● **What you should do**:
Filter the entries for the word "computer". Copy each line that has it.

Records from a collection
::::::::::

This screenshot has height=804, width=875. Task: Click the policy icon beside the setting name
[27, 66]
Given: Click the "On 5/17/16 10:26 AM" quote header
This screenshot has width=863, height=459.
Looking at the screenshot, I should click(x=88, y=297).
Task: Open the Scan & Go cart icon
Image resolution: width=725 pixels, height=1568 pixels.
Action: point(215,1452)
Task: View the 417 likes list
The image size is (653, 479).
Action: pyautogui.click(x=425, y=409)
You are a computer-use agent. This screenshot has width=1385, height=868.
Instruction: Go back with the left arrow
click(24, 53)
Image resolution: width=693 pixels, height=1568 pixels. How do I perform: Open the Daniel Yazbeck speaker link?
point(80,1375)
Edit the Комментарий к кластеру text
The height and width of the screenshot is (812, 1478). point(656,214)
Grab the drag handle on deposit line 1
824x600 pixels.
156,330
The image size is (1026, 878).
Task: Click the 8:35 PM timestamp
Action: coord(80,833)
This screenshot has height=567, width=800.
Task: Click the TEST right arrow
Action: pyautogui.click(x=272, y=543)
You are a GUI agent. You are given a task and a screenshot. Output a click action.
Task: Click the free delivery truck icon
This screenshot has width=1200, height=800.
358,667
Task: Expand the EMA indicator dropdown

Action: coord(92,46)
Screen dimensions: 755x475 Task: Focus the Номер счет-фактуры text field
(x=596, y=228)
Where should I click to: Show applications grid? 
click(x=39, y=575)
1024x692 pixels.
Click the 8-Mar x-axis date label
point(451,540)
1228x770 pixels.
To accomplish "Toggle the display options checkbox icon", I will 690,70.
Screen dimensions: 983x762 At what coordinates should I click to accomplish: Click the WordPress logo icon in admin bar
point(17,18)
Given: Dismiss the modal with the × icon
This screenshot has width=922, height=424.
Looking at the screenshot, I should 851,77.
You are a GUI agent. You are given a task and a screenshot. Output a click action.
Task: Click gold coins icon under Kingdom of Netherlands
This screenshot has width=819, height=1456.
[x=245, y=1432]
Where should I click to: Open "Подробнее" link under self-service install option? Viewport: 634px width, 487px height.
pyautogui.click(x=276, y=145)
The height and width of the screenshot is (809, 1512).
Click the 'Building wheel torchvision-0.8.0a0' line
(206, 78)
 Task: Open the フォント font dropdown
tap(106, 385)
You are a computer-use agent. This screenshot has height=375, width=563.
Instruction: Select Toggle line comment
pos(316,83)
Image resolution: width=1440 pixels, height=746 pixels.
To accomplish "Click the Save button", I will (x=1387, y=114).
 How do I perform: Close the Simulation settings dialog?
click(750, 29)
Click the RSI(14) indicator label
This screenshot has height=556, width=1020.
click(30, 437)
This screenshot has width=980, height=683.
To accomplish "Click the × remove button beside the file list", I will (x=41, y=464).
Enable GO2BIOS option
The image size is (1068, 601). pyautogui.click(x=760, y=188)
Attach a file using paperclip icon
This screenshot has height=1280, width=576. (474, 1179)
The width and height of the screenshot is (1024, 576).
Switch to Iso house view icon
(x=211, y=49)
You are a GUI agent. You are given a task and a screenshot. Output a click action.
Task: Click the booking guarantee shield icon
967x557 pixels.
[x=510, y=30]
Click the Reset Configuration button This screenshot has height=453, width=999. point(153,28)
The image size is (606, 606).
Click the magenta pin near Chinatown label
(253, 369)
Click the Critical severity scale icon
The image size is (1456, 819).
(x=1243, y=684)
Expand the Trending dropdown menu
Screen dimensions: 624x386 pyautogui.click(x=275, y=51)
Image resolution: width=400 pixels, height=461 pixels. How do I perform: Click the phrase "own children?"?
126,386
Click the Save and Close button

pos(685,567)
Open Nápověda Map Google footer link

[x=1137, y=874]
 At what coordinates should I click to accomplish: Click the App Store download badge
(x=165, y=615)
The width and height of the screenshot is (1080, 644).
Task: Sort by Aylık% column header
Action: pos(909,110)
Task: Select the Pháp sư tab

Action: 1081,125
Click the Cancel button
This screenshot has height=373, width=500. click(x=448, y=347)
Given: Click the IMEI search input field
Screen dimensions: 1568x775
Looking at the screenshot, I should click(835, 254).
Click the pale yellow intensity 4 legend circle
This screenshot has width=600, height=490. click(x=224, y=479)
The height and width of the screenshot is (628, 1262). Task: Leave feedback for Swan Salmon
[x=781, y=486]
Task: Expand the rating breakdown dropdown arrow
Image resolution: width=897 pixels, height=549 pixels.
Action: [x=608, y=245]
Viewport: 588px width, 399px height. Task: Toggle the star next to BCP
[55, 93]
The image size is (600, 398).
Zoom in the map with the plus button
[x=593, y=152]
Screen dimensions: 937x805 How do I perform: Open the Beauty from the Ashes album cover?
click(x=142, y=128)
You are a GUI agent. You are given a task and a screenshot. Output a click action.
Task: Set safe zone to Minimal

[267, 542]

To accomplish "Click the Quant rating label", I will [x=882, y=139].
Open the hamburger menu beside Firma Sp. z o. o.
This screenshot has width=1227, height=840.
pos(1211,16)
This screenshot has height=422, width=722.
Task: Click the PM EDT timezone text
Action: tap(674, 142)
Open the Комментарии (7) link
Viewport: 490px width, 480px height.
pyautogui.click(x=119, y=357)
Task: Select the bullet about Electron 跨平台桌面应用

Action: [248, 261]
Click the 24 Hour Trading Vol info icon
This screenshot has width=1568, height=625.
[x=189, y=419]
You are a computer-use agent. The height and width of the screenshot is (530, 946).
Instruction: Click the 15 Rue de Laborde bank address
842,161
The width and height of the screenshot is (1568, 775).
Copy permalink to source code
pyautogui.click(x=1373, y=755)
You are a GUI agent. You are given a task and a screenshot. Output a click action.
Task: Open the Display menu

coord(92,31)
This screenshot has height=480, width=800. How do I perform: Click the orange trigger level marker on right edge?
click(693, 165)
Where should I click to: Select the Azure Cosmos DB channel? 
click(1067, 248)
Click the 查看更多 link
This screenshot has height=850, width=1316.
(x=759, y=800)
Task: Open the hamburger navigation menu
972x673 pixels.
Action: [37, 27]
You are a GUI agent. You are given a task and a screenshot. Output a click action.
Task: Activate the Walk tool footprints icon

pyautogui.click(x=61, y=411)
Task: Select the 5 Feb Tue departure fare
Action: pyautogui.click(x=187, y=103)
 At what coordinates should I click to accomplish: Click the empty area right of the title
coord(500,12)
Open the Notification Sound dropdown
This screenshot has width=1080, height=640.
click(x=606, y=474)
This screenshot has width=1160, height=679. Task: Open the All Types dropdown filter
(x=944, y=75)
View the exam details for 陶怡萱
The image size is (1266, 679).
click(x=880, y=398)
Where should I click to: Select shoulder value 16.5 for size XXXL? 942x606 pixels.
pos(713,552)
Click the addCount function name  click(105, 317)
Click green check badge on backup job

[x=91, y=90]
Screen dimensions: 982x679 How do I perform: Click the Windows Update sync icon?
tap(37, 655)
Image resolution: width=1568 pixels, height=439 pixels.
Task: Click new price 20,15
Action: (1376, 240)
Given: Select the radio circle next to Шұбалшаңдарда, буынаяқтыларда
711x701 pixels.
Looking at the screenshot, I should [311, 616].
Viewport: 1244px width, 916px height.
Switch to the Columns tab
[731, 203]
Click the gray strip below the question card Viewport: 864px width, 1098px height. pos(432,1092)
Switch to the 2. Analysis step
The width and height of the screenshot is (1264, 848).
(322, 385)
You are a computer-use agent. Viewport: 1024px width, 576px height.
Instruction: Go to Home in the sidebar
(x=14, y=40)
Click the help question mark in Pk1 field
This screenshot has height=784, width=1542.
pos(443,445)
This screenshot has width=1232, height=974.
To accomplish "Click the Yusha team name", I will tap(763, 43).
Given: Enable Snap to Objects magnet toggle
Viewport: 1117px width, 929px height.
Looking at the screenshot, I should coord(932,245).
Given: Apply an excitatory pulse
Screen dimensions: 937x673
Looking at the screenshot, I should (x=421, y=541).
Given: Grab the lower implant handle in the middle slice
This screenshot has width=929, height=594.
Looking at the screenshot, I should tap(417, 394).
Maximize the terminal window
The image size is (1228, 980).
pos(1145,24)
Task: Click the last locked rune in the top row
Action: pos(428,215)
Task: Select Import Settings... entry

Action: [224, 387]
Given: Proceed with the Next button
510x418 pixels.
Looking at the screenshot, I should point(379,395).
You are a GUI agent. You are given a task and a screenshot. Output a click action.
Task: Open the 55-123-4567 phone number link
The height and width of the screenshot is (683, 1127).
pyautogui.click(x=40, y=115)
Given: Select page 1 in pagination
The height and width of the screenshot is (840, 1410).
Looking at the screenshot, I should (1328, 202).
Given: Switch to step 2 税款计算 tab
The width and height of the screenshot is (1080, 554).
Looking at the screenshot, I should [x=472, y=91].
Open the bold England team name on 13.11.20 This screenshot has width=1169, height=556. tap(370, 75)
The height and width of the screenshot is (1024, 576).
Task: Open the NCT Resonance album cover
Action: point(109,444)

::::::::::

● **Response area**:
You are a computer-use agent. This screenshot has width=1385, height=868.
You are a computer-use agent. This screenshot has height=375, width=563.
You are a computer-use agent. The height and width of the screenshot is (530, 946).
You are a computer-use agent. Viewport: 1024px width, 576px height.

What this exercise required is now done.